Résumé

Quelques pages récentes de l'histoire de France… (1848)

RÉPUBLIQUE FRANÇAISE.
Le général Cavaignac , chef du pouvoir exécutif, à la garde nationale,
Citoyens
Votre sang n'aura pas été versé en vain ; redoublez d'efforts , répondez à mon appel ; et l'ordre, grâce à vous , grâce au concours de vos frères de l'armée, sera rétabli.
Citoyens , ce n'est pas seulement le présent, c'est l'avenir de la France et de la République que votre héroïque conduite va assurer.
Rien ne se fonde, rien ne s'établit sans douleurs et sans sacrifices ; soldats volontaires de la nation intelligente, vous avez dû le comprendre.
Source : Gallica

Quelques pages récentes de l'histoire de France… (1848)

Tous, au mépris de leur vie et avec un courage surhumain , ont refoulé, de barricades en barricades , et poursuivi jusque dans leurs derniers repaires , les forcenés qui, sans principes, sans drapeaux, semblaient ne s'être armés que pour le massacre et le pillage.
Famille, institutions, liberté, patrie, tout était frappé au coeur, et, sous les coups de ces nouveaux barbares, la civilisation du 19e siècle était menacée de périr.
Mais non, la civilisation ne peut pas périr ! Non, la République , oeuvre de Dieu, loi vivante de l'humanité, la République ne périra pas.
Source : Gallica

Quelques pages récentes de l'histoire de France… (1848)

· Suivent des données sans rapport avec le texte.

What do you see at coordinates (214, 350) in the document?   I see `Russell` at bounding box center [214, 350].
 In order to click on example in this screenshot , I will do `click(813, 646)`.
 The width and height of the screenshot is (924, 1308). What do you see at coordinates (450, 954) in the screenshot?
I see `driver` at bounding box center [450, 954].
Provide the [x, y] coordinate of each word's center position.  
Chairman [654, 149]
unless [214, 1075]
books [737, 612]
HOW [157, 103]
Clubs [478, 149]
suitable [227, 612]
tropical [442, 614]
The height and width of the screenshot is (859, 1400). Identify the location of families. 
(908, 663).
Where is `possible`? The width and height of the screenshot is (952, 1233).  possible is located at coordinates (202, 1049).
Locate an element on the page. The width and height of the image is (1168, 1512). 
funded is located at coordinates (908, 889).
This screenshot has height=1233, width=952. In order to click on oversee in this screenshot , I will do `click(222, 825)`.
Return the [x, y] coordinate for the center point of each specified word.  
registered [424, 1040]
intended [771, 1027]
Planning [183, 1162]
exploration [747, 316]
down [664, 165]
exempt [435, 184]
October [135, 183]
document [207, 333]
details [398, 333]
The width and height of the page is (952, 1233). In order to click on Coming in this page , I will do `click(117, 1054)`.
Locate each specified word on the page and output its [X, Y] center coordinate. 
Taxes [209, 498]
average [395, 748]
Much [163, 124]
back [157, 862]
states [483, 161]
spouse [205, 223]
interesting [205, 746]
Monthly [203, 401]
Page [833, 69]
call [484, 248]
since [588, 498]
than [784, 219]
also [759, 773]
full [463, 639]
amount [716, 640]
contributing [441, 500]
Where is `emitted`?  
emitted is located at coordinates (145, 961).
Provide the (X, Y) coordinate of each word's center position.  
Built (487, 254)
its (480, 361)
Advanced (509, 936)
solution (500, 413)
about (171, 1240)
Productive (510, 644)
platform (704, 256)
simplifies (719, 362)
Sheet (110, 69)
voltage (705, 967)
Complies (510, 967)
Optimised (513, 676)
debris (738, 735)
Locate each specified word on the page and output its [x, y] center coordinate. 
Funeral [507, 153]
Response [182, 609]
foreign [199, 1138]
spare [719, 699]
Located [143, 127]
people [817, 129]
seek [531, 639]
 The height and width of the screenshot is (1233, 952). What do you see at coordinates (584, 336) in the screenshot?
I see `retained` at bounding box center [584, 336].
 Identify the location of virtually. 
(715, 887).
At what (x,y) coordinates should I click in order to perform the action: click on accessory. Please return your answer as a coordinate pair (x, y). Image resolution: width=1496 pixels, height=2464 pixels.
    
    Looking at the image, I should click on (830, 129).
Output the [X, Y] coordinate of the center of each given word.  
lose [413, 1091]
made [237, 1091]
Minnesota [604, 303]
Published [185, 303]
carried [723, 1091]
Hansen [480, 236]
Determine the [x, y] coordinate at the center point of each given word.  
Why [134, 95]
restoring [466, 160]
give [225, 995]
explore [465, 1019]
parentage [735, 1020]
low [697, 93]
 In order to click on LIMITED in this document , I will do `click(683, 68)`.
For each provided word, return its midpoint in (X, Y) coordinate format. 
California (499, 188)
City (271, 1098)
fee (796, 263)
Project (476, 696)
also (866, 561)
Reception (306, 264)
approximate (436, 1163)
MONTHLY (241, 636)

Paris ne deviendra pas la capitale du désordre. Que la garde nationale, qui est la première gardienne de la paix publique et des propriétés, comprenne bien que c'est d'elle surtout qu'il s'agit, de ses intérêts, de son crédit, de son honneur.—Si elle s'abandonnait, c'est la patrie entière qu'elle livrerait à tous les hasards, ce sont les familles et les propriétés qu'elle laisserait exposées aux calamités les plus affreuses.
Les troupes de la garnison sont sous les armes, nombreuses et parfaitement disposées.